Back-9 trouble brings Brooks back to pack

June 04, 1994|By Don Markus | Don Markus,Sun Staff Writer

POTOMAC -- Mark Brooks came into this year's Kemper Open as The Other Guy in his threesome, obscured by the imposing shadows cast by John Daly and Phil Mickelson.

After leaving Daly and Mickelson in the dust with an opening-round 65 Thursday, Brooks appeared ready to do the same to the rest of the field yesterday by doubling his three-shot lead on two different occasions.

But Brooks ran into problems on the back nine at Avenel. By the time he was finished, he had seen a possible record-setting round turn into merely a respectable one. His seemingly insurmountable lead had become significantly less comfortable.

Brooks had four bogeys over the final eight holes, finishing with a 68 for a 9-under-par 133 total and a two-stroke lead over Bobby Wadkins, who shot 67. Mark O'Meara was at 137, and four golfers reached the halfway point at 138, including Mickelson, who made a hole-in-one.

After getting to 6-under for the day, 12-under for the tournament, through 10 holes, Brooks played the rest of the round in 3-over par. Instead of having the biggest lead in a PGA Tour event in nearly four years, he just equaled the largest 36-hole lead since the tournament moved to Avenel in 1987.

While Brooks' lead at the halfway point tied the tournament record set last year by subsequent champion Grant Waite, it wasn't nearly as large as it might have been. His four bogeys on the last eight holes included a missed 3-foot putt for par at 18.

What you need to do →
a: For the Kemper Open article, answer yes or no to each statement and quote the words that decide it.
(i) Brooks opened the tournament with a round of 65.
(ii) Bobby Wadkins shot 68 in the second round.
(iii) Mickelson made a hole-in-one.
b: Update the Kemper Open article by changing "back nine" to "front nine". Start at "POTOMAC -- Mark" and end after "significantly less comfortable.".
c: Answer from the Kemper Open article:
(i) In what year did the tournament move to Avenel?
(ii) What halfway total did Mark O'Meara have?
(iii) Who set the tournament's 36-hole lead record last year?
Rely only on the Kemper Open article.

Data section →

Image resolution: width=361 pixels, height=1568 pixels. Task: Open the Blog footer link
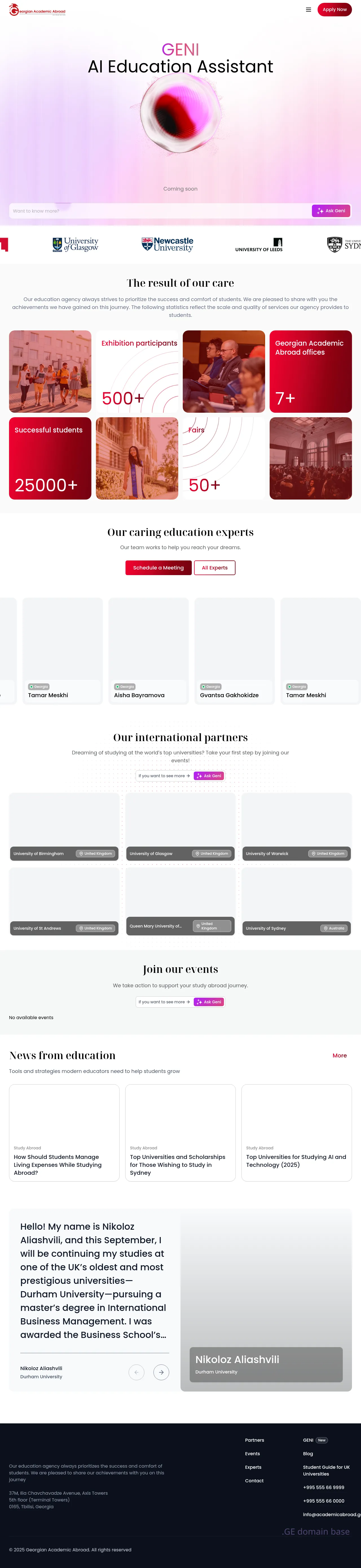308,1454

Expected outputs →
a:
(i) Yes: "an opening-round 65 Thursday"
(ii) No: "Bobby Wadkins, who shot 67"
(iii) Yes: "including Mickelson, who made a hole-in-one"

b:
POTOMAC -- Mark Brooks came into this year's Kemper Open as The Other Guy in his threesome, obscured by the imposing shadows cast by John Daly and Phil Mickelson.

After leaving Daly and Mickelson in the dust with an opening-round 65 Thursday, Brooks appeared ready to do the same to the rest of the field yesterday by doubling his three-shot lead on two different occasions.

But Brooks ran into problems on the front nine at Avenel. By the time he was finished, he had seen a possible record-setting round turn into merely a respectable one. His seemingly insurmountable lead had become significantly less comfortable.

c:
(i) 1987
(ii) 137
(iii) Grant Waite